_THE TASK_: With nothing left out, give the data back exactly.

_EXTRACTED ENTRIES_:
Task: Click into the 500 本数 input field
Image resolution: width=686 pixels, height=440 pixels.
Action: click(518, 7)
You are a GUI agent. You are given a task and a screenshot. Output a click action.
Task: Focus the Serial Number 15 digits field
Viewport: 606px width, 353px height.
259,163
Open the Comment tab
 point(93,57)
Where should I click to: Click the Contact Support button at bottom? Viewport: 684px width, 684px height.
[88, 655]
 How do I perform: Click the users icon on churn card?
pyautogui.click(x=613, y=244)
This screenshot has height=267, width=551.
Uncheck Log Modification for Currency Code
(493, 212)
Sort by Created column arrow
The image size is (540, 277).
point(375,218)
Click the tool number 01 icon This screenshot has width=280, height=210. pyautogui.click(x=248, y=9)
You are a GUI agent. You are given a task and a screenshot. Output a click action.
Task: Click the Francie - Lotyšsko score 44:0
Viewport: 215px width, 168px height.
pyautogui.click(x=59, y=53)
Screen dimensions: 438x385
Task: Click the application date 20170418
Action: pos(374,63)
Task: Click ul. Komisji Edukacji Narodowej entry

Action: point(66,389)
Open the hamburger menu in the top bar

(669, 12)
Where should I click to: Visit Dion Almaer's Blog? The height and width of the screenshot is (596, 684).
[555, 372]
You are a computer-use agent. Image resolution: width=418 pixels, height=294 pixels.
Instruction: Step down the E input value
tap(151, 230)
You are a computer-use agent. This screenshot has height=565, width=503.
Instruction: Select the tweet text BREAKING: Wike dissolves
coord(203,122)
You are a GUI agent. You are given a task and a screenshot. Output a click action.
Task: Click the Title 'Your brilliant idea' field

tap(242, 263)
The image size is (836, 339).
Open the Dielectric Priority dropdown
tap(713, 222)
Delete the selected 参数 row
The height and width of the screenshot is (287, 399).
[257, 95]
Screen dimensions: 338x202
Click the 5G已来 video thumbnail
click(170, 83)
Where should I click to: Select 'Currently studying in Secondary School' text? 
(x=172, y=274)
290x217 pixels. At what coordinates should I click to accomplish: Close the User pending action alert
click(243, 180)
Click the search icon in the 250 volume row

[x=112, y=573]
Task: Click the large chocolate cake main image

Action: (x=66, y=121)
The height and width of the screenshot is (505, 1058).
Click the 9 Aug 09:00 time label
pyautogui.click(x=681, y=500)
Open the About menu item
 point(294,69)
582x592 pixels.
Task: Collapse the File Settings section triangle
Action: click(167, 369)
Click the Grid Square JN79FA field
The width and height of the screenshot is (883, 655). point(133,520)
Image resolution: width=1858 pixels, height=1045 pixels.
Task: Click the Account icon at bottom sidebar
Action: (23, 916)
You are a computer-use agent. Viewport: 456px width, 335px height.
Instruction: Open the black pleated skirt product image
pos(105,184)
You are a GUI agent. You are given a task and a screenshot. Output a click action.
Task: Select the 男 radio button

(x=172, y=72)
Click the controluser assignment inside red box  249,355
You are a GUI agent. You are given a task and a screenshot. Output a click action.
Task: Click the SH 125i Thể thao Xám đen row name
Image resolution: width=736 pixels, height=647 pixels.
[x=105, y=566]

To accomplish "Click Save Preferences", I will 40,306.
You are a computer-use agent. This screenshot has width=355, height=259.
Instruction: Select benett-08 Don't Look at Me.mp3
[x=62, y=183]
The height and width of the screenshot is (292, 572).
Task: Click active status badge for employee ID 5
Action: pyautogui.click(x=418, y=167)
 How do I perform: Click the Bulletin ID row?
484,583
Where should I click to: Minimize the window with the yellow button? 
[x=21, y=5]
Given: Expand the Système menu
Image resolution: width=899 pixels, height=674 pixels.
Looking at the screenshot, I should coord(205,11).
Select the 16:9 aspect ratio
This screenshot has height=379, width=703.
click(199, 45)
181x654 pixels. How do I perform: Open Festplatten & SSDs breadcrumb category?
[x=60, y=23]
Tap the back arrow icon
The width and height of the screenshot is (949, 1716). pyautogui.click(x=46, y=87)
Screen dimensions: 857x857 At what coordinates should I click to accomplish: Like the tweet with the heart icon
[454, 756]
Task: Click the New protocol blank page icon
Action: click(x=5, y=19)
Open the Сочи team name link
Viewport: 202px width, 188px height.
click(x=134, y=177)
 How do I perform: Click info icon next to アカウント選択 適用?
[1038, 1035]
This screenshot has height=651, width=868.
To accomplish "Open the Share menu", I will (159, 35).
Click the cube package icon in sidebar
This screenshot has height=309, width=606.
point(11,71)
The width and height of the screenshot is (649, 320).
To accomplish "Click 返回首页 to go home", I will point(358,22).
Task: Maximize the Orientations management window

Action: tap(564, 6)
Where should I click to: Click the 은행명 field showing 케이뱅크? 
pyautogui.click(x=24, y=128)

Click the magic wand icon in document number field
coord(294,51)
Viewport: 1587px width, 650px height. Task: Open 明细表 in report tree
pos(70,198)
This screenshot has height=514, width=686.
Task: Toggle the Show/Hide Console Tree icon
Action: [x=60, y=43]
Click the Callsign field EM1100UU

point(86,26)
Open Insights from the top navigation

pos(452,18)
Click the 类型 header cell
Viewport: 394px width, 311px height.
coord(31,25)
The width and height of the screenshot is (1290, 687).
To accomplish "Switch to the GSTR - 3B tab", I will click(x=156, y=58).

_SOLUTION TO THE PROBLEM_:
Task: Click into the 500 本数 input field
Image resolution: width=686 pixels, height=440 pixels.
Action: click(518, 7)
You are a GUI agent. You are given a task and a screenshot. Output a click action.
Task: Focus the Serial Number 15 digits field
Viewport: 606px width, 353px height.
259,163
Open the Comment tab
 point(93,57)
Where should I click to: Click the Contact Support button at bottom? Viewport: 684px width, 684px height.
[88, 655]
 How do I perform: Click the users icon on churn card?
pyautogui.click(x=613, y=244)
This screenshot has height=267, width=551.
Uncheck Log Modification for Currency Code
(493, 212)
Sort by Created column arrow
The image size is (540, 277).
point(375,218)
Click the tool number 01 icon This screenshot has width=280, height=210. pyautogui.click(x=248, y=9)
You are a GUI agent. You are given a task and a screenshot. Output a click action.
Task: Click the Francie - Lotyšsko score 44:0
Viewport: 215px width, 168px height.
pyautogui.click(x=59, y=53)
Screen dimensions: 438x385
Task: Click the application date 20170418
Action: pos(374,63)
Task: Click ul. Komisji Edukacji Narodowej entry

Action: point(66,389)
Open the hamburger menu in the top bar

(669, 12)
Where should I click to: Visit Dion Almaer's Blog? The height and width of the screenshot is (596, 684).
[555, 372]
You are a computer-use agent. Image resolution: width=418 pixels, height=294 pixels.
Instruction: Step down the E input value
tap(151, 230)
You are a computer-use agent. This screenshot has height=565, width=503.
Instruction: Select the tweet text BREAKING: Wike dissolves
coord(203,122)
You are a GUI agent. You are given a task and a screenshot. Output a click action.
Task: Click the Title 'Your brilliant idea' field

tap(242, 263)
The image size is (836, 339).
Open the Dielectric Priority dropdown
tap(713, 222)
Delete the selected 参数 row
The height and width of the screenshot is (287, 399).
[257, 95]
Screen dimensions: 338x202
Click the 5G已来 video thumbnail
click(170, 83)
Where should I click to: Select 'Currently studying in Secondary School' text? 
(x=172, y=274)
290x217 pixels. At what coordinates should I click to accomplish: Close the User pending action alert
click(243, 180)
Click the search icon in the 250 volume row

[x=112, y=573]
Task: Click the large chocolate cake main image

Action: (x=66, y=121)
The height and width of the screenshot is (505, 1058).
Click the 9 Aug 09:00 time label
pyautogui.click(x=681, y=500)
Open the About menu item
 point(294,69)
582x592 pixels.
Task: Collapse the File Settings section triangle
Action: click(167, 369)
Click the Grid Square JN79FA field
The width and height of the screenshot is (883, 655). point(133,520)
Image resolution: width=1858 pixels, height=1045 pixels.
Task: Click the Account icon at bottom sidebar
Action: (23, 916)
You are a computer-use agent. Viewport: 456px width, 335px height.
Instruction: Open the black pleated skirt product image
pos(105,184)
You are a GUI agent. You are given a task and a screenshot. Output a click action.
Task: Select the 男 radio button

(x=172, y=72)
Click the controluser assignment inside red box  249,355
You are a GUI agent. You are given a task and a screenshot. Output a click action.
Task: Click the SH 125i Thể thao Xám đen row name
Image resolution: width=736 pixels, height=647 pixels.
[x=105, y=566]

To accomplish "Click Save Preferences", I will 40,306.
You are a computer-use agent. This screenshot has width=355, height=259.
Instruction: Select benett-08 Don't Look at Me.mp3
[x=62, y=183]
The height and width of the screenshot is (292, 572).
Task: Click active status badge for employee ID 5
Action: pyautogui.click(x=418, y=167)
 How do I perform: Click the Bulletin ID row?
484,583
Where should I click to: Minimize the window with the yellow button? 
[x=21, y=5]
Given: Expand the Système menu
Image resolution: width=899 pixels, height=674 pixels.
Looking at the screenshot, I should coord(205,11).
Select the 16:9 aspect ratio
This screenshot has height=379, width=703.
click(199, 45)
181x654 pixels. How do I perform: Open Festplatten & SSDs breadcrumb category?
[x=60, y=23]
Tap the back arrow icon
The width and height of the screenshot is (949, 1716). pyautogui.click(x=46, y=87)
Screen dimensions: 857x857 At what coordinates should I click to accomplish: Like the tweet with the heart icon
[454, 756]
Task: Click the New protocol blank page icon
Action: click(x=5, y=19)
Open the Сочи team name link
Viewport: 202px width, 188px height.
click(x=134, y=177)
 How do I perform: Click info icon next to アカウント選択 適用?
[1038, 1035]
This screenshot has height=651, width=868.
To accomplish "Open the Share menu", I will (159, 35).
Click the cube package icon in sidebar
This screenshot has height=309, width=606.
point(11,71)
The width and height of the screenshot is (649, 320).
To accomplish "Click 返回首页 to go home", I will point(358,22).
Task: Maximize the Orientations management window

Action: tap(564, 6)
Where should I click to: Click the 은행명 field showing 케이뱅크? 
pyautogui.click(x=24, y=128)

Click the magic wand icon in document number field
coord(294,51)
Viewport: 1587px width, 650px height. Task: Open 明细表 in report tree
pos(70,198)
This screenshot has height=514, width=686.
Task: Toggle the Show/Hide Console Tree icon
Action: [x=60, y=43]
Click the Callsign field EM1100UU

point(86,26)
Open Insights from the top navigation

pos(452,18)
Click the 类型 header cell
Viewport: 394px width, 311px height.
coord(31,25)
The width and height of the screenshot is (1290, 687).
To accomplish "Switch to the GSTR - 3B tab", I will click(x=156, y=58).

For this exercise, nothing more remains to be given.